_REQUIREMENT:_
Continue the news report on the evacuations ahead of Cyclone Nisarga from its last sentence, the one about storm surges in Maharashtra.
PASSAGE FOR REVIEW below:
International

India evacuates 100,000 as Mumbai awaits historic storm

At least 100,000 people including coronavirus patients were being moved to safety as India’s west coast braced for a cyclone - the first such storm to threaten Mumbai in more than 70 years, reports The Guardian.

Authorities in India’s financial capital, which is struggling to contain the Covid-19 pandemic, evacuated nearly 150 virus patients from a recently built field hospital to a facility with a concrete roof as a precautionary measure, officials said on Tuesday.

The chief minister of Maharashtra state, Uddhav Thackeray, of which Mumbai is the capital, said people living in flimsy homes near the shore were being moved to safer places before Cyclone Nisarga made its scheduled landfall later on Wednesday.

“Slum-dwellers … in low-lying areas have been instructed to evacuate,” Thackeray’s office wrote on social media.

In Maharashtra’s Palghar district more than 21,000 villagers were being evacuated, local media reported, citing officials.

Mumbai has rarely faced the brunt of cyclones. The last severe storm to hit the city struck in 1948, killing 12 people and injuring more than 100.

Indian meteorologists have warned of heavy rainfall, with winds of 100-110km/h (60-70mph) and gusts of up to 120km/h capable of damaging thatched huts and power lines. Storm surges of one to two metres (3-6ft) could inundate low-lying areas of Maharashtra.
End of PASSAGE FOR REVIEW.
DATA EXCERPTS below:
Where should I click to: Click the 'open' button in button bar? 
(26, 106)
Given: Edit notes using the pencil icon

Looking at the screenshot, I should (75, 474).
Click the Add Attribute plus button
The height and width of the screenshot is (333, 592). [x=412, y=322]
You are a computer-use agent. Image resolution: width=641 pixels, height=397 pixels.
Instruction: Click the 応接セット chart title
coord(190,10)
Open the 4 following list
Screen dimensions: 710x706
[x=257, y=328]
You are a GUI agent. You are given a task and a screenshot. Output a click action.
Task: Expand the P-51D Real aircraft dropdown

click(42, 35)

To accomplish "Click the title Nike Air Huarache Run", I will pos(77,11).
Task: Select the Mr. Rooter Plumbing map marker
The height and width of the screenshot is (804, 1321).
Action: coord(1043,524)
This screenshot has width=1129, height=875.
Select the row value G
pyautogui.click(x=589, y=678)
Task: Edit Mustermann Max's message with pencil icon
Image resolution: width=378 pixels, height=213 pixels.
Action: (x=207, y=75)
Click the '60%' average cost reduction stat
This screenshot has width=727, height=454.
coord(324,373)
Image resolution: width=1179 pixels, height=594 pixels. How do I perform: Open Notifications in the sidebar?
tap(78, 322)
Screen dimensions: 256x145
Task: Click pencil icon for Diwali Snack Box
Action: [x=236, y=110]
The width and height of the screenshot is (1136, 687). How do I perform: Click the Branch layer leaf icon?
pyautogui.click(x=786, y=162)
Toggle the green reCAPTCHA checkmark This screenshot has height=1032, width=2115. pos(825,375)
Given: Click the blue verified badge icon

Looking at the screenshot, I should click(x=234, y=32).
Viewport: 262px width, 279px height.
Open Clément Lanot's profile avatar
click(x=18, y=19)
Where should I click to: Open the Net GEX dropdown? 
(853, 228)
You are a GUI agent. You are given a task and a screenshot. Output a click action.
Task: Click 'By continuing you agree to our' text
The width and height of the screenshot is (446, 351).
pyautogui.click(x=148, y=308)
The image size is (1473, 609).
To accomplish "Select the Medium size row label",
End of DATA EXCERPTS.
_OUTPUT FOR THIS TASK:_
Nisarga was also expected to hit the neighbouring state of Gujarat with nearly 79,000 people to be evacuated from coastal regions by Wednesday morning, the Gujarat relief commissioner Harshad Patel said.

Patel said 18 districts across the state would experience heavy rainfall and strong winds of up to 110km/h.

“In wake of the coronavirus outbreak all standard operating procedures are being followed at the temporary shelters which have been sanitised and instructions have been issued on following safe distancing,” said Arpit Sagar, an official in Valsad.

Nisarga comes on the heels of Cyclone Amphan which killed more than 100 people when it hit eastern India and Bangladesh in May, flattening villages, destroying farms and leaving millions without electricity.